Short Stories by Werner Bergengruen: A Selection of His Novellas
Long ignored, the fascinating Baltic-German author Werner Bergengruen (d. 1964), once even nominated for the Nobel Prize for Literature, is reintroduced here through the English translation of a selection of his best short stories. The bulk of the book consists of his Death from Reval (1939), in which we are confronted with a variety of perspectives on death as intertwined with people’s lives in that Estonian city. We are invited to follow curious habits and attitudes by various survivors and thus learn to smile about and with death. In other novellas chosen from his extensive œuvre, Bergengruen offers thought-provoking and intriguing accounts about events in the Middle Ages and the early modern age concerning honor, love, freedom, marriage, power, and the importance of humility particularly in politics. Bergengruen emerges as an excellent observer of people’s values and ideals, shortcomings and failures, as his short stories provide timeless messages relevant for our lives, often couched in historical settings.

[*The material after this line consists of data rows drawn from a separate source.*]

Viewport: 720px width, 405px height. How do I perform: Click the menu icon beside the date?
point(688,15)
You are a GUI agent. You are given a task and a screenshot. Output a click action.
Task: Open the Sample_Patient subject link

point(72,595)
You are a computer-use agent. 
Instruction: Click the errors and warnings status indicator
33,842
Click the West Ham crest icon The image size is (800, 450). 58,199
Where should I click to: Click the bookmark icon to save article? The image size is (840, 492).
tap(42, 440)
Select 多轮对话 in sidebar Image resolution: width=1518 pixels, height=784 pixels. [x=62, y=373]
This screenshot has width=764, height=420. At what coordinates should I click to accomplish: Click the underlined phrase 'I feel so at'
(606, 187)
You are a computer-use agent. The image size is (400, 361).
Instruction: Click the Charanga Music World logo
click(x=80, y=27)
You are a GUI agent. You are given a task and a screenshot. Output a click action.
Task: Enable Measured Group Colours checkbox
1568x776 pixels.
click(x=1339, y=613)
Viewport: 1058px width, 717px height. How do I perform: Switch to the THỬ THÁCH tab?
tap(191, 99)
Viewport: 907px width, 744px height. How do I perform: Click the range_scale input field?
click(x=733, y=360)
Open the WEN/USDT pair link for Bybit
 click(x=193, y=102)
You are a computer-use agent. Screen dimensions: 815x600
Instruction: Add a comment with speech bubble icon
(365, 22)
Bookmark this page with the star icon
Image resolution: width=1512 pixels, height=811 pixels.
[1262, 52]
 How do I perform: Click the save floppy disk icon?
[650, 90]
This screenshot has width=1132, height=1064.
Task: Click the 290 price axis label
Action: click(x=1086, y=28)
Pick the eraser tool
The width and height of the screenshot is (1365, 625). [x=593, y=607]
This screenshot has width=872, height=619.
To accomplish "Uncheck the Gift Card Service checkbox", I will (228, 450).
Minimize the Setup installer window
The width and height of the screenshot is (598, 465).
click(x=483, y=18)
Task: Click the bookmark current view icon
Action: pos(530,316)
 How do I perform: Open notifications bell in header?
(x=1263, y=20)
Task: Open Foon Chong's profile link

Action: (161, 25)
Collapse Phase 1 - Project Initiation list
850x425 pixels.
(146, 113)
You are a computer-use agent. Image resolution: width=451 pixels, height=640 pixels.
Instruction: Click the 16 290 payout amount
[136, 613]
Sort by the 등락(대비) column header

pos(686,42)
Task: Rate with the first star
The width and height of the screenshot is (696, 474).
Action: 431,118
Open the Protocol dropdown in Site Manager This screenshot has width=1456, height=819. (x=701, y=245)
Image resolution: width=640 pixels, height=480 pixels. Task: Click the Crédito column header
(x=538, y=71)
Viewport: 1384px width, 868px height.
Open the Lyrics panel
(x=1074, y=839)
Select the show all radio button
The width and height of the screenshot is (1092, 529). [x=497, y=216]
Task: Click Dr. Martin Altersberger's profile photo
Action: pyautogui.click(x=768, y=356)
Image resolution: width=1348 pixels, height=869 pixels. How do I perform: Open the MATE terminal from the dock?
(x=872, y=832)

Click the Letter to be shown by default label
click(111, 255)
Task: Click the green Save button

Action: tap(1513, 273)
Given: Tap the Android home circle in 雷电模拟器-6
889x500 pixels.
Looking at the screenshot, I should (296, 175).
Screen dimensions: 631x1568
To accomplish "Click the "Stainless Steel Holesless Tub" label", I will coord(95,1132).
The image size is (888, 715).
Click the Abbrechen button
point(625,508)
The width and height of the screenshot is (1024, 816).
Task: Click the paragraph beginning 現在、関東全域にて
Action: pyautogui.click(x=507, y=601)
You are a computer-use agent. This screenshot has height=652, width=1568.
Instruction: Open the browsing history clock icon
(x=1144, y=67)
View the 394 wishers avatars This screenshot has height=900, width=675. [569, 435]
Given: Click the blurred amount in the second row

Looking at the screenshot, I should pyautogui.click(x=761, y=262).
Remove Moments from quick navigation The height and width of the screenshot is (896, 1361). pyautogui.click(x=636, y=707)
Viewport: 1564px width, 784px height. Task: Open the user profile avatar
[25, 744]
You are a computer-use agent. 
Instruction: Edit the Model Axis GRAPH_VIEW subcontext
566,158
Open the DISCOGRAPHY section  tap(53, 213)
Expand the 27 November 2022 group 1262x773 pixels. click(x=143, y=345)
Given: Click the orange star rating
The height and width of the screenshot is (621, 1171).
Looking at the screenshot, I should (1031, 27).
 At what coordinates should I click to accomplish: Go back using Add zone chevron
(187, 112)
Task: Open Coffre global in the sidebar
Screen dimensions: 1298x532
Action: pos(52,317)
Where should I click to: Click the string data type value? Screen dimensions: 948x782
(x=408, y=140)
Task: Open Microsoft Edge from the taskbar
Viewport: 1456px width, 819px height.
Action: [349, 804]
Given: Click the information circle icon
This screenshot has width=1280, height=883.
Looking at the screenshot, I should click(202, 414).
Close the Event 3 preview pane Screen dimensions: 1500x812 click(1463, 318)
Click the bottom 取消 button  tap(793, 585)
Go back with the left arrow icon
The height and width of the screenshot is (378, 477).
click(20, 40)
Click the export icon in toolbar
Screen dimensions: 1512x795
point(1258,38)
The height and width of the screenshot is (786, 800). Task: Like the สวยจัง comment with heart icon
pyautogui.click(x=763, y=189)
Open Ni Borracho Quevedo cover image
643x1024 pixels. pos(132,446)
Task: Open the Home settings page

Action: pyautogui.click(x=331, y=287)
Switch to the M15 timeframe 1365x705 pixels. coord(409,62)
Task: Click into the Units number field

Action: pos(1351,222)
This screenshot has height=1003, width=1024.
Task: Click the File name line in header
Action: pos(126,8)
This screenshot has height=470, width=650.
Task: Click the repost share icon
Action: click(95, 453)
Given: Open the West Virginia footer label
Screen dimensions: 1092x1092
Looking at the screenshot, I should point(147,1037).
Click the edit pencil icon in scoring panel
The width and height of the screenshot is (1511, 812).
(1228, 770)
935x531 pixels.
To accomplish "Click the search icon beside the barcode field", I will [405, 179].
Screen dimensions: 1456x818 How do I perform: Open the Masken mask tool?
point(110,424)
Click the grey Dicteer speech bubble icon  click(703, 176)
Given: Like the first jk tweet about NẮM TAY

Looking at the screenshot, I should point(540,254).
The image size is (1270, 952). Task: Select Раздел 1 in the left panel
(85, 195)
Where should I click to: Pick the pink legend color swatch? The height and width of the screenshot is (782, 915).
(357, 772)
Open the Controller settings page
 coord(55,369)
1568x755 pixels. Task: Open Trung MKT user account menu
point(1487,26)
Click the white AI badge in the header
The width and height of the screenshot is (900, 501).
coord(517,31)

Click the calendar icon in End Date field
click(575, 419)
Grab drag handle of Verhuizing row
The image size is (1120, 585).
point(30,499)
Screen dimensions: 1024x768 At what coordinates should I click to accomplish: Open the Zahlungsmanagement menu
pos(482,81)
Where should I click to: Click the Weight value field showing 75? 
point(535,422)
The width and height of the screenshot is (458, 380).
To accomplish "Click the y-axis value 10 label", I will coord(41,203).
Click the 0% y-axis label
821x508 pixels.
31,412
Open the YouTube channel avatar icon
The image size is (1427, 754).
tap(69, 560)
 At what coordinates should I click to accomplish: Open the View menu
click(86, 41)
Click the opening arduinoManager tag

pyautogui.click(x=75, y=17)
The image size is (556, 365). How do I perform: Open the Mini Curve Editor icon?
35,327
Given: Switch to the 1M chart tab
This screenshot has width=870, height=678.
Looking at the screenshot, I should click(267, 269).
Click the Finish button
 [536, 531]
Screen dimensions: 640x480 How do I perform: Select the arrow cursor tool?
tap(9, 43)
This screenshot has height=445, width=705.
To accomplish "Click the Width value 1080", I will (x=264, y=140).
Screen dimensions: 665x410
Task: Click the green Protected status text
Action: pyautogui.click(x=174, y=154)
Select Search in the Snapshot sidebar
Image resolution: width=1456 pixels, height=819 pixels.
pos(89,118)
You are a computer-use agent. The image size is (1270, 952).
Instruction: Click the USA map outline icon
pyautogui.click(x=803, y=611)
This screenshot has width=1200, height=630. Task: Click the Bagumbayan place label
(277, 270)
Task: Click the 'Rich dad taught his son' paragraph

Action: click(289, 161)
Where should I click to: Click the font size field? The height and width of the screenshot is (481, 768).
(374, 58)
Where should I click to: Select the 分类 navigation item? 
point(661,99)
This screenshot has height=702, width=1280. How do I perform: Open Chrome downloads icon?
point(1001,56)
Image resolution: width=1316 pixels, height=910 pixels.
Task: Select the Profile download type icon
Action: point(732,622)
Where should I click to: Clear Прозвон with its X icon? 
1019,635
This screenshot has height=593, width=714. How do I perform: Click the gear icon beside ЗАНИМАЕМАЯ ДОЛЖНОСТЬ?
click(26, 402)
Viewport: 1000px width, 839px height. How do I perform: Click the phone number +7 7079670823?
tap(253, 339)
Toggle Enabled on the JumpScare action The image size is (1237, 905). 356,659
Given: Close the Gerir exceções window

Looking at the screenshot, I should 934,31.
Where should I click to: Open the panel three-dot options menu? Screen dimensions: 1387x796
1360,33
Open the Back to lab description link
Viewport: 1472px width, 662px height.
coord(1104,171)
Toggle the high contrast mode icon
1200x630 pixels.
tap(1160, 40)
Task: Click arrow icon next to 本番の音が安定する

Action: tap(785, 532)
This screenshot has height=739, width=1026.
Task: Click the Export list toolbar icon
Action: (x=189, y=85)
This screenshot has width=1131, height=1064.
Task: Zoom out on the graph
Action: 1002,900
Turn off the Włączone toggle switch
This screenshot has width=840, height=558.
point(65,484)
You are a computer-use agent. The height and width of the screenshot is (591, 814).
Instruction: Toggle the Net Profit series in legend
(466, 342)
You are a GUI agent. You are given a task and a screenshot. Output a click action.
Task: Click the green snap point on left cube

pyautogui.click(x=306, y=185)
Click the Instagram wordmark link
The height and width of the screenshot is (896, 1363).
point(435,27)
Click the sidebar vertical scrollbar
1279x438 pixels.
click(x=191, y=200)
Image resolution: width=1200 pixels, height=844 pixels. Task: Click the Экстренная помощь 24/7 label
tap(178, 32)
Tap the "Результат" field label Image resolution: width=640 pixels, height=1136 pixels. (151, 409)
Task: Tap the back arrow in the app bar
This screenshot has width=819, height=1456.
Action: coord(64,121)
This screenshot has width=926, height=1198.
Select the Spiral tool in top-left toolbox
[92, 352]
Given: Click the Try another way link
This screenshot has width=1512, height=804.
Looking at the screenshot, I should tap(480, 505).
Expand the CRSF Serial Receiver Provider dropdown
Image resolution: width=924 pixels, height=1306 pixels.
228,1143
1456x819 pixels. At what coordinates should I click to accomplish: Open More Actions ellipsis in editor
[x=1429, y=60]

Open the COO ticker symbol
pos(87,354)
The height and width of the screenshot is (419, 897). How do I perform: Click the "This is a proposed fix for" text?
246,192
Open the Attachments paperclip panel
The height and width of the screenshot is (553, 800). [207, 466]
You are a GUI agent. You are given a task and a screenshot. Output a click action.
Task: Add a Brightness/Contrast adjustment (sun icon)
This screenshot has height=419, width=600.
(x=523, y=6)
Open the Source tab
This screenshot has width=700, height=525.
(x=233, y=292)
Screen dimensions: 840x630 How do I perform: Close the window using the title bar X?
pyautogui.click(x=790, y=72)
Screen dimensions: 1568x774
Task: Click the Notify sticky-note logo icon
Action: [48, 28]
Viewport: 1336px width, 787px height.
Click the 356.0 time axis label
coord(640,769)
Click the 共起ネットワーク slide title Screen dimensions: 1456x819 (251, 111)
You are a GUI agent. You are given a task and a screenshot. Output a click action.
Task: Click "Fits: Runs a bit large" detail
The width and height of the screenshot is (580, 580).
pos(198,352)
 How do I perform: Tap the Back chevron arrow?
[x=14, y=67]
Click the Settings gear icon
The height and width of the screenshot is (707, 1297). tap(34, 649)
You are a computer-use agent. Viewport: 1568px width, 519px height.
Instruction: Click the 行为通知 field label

Dr Albrecht Classen is University Distinguished Professor of German Studies at the University of Arizona, Tucson. He has published 114 scholarly books on German and European medieval and early modern literature, and is the editor of the journals Mediaevistik and Humanities Open Access. In 2004, he received the Bundesverdienstkreuz am Band, while, in 2012, he was awarded the Carnegie Foundation for the Advancement of Teaching Arizona Professor of the Year. In addition, in 2017, he was given the rank of Grand Knight Commander of the Most Noble Order of the Three Lions (GKCL) for his contributions to teaching and researching German language, literature, and culture.